Paylan concluded that, following Erdoğan’s post-coup crackdown and power consolidation, “in Turkey, it’s over. We have no checks and balances.” He compared the situation to that which came after the 1933 Reichstag fire [16] in a nascent Nazi Germany. Meanwhile, United States National War College Professor Ömer Taşpınar [17] noted that a “very strong neo-nationalist ideology [with] Eurasian elements” currently dominates the Turkish military. Many current officers “did not attend much training in NATO countries; in the United States. There is definitely a kind of anti-American, anti-Western streak in the new ethos within the core of the military.”

Taşpınar said that Turkey’s political development has foiled past American plans “to project Turkey as moderate Islam” in opposition to stricter Islamic countries like Saudi Arabia. Although he said that the “Turks are the good Muslims against the Wahhabis – the bad guys,” Karim Sadjadpour [18] from the Carnegie Endowment for International Peace explained how this vision had failed. “Over the last decade, there was a hope that Iran might emulate Turkey’s democracy, and increasingly what is happening is Turkey is emulating Iran’s theocracy,” he said.

Accordingly, Michael Meier [19] – the United States-Canada representative of German Social Democratic Party’s Friedrich Ebert Stiftung, a conference cohost – said that “we have a huge challenge ahead,” which was perhaps a tremendous understatement. Meier focused especially on the wish of his party colleague, SPD foreign affairs spokesman and German parliamentarian Niels Annen [20], “to accompany a democratic Turkey along the path to membership of the European Union. It is in the genuine interest of the Europe, the United States and Turkey to arrive at a close, value-based relationship,” he said, particularly given the “crucial geostrategic importance of Turkey in a troubled and difficult region.”

Meier emphasized the long-term domestic desirability in Germany of Turkish EU membership, because with “more than 3 million people of Turkish origin living in Germany, every event in Turkey has domestic policy repercussions in Germany.” Annan said, concerning his Hamburg district, that “conflicts between President Erdoğan and his opponents are also fought out in my constituency. Ninety-nine percent of those conflicts are resolved peacefully – discussions, demonstrations – but there also has been violence.”

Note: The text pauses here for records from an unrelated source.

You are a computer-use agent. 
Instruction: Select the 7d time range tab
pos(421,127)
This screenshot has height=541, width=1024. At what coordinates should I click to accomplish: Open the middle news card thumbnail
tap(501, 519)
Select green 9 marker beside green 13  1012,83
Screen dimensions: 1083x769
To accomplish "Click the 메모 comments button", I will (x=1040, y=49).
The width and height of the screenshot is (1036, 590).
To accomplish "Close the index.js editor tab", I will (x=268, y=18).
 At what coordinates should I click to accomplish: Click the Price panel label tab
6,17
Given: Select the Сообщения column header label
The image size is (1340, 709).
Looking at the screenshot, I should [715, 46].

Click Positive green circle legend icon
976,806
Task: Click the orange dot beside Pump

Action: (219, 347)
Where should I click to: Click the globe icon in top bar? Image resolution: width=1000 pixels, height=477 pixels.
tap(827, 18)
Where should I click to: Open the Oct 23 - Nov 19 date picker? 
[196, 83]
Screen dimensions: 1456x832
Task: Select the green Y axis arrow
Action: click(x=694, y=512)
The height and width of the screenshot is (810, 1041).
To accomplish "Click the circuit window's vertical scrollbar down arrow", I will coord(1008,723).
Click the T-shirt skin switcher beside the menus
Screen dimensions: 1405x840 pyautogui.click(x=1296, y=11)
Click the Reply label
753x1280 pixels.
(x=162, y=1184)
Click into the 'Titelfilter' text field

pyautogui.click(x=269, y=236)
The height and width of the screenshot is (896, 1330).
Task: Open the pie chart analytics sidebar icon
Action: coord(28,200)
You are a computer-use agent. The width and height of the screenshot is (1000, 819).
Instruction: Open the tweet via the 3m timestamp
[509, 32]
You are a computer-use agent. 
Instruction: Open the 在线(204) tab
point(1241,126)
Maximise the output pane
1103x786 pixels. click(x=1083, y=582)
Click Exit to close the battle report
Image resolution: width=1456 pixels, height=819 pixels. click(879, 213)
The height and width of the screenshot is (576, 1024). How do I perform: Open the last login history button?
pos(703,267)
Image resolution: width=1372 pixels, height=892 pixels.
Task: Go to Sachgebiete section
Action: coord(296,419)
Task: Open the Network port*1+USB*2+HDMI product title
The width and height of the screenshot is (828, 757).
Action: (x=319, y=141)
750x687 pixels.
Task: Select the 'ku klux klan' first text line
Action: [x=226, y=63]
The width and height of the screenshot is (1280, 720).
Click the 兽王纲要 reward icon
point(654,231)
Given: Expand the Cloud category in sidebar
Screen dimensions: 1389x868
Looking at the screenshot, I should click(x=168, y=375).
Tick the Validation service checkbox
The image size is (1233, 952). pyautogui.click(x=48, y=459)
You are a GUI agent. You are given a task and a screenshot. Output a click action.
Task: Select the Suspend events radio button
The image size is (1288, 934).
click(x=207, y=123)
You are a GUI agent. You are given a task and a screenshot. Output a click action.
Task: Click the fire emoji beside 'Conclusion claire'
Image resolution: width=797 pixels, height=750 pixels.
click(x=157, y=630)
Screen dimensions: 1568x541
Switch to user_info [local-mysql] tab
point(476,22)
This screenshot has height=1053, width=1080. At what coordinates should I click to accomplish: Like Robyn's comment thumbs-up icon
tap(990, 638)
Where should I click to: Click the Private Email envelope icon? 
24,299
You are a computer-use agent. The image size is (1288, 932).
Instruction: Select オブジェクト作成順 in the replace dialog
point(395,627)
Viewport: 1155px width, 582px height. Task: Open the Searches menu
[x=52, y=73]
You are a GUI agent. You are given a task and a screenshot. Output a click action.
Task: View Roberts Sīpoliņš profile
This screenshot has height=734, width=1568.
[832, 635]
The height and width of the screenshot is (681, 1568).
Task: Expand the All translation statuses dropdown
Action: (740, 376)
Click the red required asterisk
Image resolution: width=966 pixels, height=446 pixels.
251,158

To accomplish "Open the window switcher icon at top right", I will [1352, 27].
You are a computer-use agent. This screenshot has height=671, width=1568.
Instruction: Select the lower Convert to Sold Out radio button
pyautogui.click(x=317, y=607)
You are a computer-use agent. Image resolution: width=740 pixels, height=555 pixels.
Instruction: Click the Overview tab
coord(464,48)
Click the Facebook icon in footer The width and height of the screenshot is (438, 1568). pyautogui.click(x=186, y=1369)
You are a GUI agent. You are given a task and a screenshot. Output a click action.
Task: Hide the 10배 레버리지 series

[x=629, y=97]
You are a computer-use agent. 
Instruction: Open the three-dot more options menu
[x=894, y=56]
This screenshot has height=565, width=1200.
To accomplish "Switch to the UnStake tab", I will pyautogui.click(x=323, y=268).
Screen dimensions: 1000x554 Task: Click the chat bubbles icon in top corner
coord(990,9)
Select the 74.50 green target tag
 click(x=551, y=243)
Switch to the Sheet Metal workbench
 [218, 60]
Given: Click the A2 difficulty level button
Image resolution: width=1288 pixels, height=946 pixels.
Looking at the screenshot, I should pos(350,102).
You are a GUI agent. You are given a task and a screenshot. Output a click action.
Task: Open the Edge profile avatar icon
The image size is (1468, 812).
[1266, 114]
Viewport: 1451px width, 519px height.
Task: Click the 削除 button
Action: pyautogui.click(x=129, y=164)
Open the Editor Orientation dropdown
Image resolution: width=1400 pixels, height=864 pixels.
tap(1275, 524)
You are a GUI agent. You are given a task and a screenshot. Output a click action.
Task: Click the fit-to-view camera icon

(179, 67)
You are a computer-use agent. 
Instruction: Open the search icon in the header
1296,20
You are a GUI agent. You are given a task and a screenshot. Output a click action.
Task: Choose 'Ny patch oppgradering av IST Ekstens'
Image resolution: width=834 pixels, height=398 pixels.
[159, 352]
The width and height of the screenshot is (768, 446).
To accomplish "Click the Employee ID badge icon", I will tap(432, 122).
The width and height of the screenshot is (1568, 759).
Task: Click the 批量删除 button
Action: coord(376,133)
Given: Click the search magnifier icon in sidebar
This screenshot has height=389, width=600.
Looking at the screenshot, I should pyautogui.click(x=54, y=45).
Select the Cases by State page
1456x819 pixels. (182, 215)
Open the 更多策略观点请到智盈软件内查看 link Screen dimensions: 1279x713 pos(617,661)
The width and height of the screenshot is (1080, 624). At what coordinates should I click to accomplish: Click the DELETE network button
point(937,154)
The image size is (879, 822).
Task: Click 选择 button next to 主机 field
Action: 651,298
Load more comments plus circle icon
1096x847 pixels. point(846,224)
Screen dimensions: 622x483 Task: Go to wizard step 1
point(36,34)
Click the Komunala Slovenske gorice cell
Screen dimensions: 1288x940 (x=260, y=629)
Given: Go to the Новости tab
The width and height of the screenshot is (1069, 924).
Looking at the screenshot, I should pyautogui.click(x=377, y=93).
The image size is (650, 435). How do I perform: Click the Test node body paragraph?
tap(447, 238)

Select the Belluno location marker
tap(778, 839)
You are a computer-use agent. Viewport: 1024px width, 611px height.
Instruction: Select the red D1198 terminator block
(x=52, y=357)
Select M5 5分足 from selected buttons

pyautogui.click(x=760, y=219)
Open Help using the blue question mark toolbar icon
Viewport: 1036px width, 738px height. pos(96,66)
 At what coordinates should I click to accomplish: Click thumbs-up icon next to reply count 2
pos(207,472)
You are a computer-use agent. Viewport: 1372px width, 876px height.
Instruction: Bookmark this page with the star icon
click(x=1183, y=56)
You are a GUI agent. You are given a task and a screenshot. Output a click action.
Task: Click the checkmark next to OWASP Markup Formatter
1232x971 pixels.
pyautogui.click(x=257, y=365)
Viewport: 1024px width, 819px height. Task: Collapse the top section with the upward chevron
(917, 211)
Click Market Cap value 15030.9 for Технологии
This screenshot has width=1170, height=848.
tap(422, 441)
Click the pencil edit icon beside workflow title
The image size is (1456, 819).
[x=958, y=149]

As with Turkey and Europe, the “integration of Turkish-Germans into the society is not a real success story in all aspects,” Annan said, commenting on something that is disturbingly documented [21]. Turkish-descent members of Germany’s parliament, the Bundestag, required police protection [22] against violent threats after supporting the Bundestag resolution [23] condemning the Ottoman Empire’s 1915 Armenian genocide. Meanwhile, Turkey’s reprisals prevented Bundestag members from visiting [24] German military personnel stationed in Turkey.

AKP Turkish parliamentarian Volkan Bozkır [25], former Turkish Minister of EU Affairs, only highlighted Turkey’s hollowness as a once globally touted Muslim democracy and EU candidate [26]. While he emphasized Turkey’s EU application efforts [27], Bozkır’s past bizarre theories [28] concerning Vatican condemnation of the Armenian genocide do not comport with the open-mindedness expected of a citizen in a democratic community.

“We would like to promote democracy in the Middle East, we would like to see liberal actors come to power, and that is a distant dream at the moment,” Sadjadpour concluded.